### What you are asked to do:
Please reproduce the entries below exactly, starting at the first line and ending with the line that holds "This screenshot has width=636, height=631.".

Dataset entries
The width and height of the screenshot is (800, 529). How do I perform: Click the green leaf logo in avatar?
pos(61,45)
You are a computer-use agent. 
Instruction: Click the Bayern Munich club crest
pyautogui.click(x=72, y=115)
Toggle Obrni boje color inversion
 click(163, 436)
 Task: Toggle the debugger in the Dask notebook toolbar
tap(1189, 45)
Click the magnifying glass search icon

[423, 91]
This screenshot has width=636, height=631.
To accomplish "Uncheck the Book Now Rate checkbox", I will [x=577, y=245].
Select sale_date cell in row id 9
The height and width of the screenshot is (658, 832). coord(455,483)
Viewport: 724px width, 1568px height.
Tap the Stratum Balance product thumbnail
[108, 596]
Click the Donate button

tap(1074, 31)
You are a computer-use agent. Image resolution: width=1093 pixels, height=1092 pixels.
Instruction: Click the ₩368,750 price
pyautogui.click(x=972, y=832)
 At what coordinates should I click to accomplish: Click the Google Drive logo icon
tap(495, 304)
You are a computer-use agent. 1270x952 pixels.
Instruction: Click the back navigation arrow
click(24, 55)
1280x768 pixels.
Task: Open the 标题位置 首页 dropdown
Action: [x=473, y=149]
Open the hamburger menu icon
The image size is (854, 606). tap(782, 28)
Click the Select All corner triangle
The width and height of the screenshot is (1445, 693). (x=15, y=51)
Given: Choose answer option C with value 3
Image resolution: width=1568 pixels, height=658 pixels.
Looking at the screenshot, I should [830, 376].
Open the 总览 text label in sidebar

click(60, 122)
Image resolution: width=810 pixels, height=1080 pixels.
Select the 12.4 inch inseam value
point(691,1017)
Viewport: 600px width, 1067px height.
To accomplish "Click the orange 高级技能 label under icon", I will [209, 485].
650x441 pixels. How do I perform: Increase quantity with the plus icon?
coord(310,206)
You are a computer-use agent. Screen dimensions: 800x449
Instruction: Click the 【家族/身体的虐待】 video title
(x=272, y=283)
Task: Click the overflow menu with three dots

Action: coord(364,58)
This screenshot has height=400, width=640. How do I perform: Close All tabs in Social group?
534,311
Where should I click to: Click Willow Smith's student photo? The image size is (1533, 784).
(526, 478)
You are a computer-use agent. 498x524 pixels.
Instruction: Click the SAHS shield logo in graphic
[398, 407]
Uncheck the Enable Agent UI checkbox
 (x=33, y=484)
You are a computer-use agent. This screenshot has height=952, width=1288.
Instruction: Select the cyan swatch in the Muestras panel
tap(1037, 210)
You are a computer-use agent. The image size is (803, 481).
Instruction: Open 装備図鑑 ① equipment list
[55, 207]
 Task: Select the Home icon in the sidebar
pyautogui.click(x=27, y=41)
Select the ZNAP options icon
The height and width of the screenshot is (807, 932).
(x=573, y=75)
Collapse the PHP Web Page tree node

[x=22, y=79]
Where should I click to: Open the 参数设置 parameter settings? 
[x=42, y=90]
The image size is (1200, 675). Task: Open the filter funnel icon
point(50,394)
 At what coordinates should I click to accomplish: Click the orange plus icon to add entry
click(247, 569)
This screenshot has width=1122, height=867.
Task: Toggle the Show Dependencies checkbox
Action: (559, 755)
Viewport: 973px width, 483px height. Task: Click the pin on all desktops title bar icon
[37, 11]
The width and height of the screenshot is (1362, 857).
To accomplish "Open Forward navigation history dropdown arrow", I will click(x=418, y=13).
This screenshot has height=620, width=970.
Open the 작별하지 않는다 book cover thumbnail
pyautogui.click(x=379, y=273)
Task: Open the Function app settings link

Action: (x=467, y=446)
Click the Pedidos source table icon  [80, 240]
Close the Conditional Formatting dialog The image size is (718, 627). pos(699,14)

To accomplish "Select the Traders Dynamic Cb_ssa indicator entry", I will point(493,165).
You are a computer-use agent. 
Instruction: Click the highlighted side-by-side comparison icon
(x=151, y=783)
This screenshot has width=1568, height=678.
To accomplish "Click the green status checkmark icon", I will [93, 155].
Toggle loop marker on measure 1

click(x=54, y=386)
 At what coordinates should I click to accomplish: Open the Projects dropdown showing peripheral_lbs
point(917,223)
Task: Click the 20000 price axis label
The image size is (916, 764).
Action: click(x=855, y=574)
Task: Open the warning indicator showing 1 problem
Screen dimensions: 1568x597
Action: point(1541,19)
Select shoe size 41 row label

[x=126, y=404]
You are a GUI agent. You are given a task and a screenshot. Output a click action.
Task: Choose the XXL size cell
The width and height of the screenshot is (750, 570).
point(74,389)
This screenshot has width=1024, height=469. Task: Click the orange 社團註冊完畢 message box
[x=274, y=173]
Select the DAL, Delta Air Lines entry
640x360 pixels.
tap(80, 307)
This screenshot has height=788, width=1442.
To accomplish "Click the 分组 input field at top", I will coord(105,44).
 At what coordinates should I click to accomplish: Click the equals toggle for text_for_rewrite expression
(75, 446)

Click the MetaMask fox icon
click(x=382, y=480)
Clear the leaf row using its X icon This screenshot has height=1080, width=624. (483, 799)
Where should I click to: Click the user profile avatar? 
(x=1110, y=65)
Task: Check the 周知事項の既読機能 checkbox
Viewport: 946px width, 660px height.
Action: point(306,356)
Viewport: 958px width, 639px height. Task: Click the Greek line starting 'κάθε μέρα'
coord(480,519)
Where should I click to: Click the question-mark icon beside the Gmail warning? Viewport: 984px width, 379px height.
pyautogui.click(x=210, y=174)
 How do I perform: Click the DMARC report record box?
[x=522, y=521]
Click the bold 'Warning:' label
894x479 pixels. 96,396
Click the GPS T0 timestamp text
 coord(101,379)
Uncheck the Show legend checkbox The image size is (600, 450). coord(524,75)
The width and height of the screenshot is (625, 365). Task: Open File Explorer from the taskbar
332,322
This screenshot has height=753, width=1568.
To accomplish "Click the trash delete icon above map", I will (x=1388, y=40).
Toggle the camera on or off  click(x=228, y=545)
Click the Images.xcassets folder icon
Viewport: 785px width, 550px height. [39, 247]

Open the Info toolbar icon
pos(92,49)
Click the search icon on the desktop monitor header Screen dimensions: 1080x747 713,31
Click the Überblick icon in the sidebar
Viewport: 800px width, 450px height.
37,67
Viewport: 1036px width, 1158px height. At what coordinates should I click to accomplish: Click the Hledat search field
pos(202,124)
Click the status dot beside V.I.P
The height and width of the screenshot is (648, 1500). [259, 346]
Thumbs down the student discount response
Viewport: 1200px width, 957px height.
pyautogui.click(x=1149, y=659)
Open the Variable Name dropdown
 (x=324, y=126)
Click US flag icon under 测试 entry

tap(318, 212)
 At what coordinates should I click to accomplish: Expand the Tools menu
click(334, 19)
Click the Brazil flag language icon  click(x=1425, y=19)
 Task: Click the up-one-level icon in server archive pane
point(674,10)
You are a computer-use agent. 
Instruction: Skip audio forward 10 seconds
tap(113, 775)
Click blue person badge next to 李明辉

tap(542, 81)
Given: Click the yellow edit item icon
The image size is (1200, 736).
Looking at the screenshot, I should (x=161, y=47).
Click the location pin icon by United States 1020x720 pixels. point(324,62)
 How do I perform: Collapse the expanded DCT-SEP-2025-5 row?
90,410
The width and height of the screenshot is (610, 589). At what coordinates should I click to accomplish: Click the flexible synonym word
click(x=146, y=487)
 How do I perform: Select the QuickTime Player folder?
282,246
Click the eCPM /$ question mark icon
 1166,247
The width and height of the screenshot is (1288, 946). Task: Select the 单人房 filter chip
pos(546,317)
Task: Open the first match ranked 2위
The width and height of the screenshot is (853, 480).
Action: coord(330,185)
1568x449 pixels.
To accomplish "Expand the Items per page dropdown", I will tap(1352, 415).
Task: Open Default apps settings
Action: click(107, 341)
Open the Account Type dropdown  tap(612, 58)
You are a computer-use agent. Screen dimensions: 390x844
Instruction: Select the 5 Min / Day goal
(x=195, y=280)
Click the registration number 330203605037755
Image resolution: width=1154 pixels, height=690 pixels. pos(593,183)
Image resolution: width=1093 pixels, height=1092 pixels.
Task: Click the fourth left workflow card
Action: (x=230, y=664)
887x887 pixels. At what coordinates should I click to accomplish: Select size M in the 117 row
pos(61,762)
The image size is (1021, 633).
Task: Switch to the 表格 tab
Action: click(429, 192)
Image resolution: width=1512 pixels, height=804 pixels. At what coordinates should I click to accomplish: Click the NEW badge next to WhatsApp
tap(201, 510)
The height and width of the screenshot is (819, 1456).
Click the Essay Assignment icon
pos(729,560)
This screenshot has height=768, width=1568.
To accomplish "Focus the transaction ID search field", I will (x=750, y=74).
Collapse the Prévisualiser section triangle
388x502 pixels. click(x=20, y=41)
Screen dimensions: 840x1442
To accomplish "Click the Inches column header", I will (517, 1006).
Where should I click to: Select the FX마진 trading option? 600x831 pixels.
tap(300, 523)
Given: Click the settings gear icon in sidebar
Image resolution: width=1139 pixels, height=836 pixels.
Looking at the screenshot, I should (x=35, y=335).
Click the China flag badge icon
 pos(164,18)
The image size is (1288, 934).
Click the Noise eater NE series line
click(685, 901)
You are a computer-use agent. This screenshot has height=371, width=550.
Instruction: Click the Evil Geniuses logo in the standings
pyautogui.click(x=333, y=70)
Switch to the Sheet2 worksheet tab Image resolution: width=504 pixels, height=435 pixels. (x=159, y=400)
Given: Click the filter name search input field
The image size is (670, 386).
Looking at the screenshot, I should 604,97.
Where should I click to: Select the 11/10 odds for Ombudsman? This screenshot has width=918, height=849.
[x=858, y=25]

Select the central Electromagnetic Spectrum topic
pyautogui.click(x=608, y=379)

### Expected answer:
The width and height of the screenshot is (800, 529). How do I perform: Click the green leaf logo in avatar?
pos(61,45)
You are a computer-use agent. 
Instruction: Click the Bayern Munich club crest
pyautogui.click(x=72, y=115)
Toggle Obrni boje color inversion
 click(163, 436)
 Task: Toggle the debugger in the Dask notebook toolbar
tap(1189, 45)
Click the magnifying glass search icon

[423, 91]
This screenshot has width=636, height=631.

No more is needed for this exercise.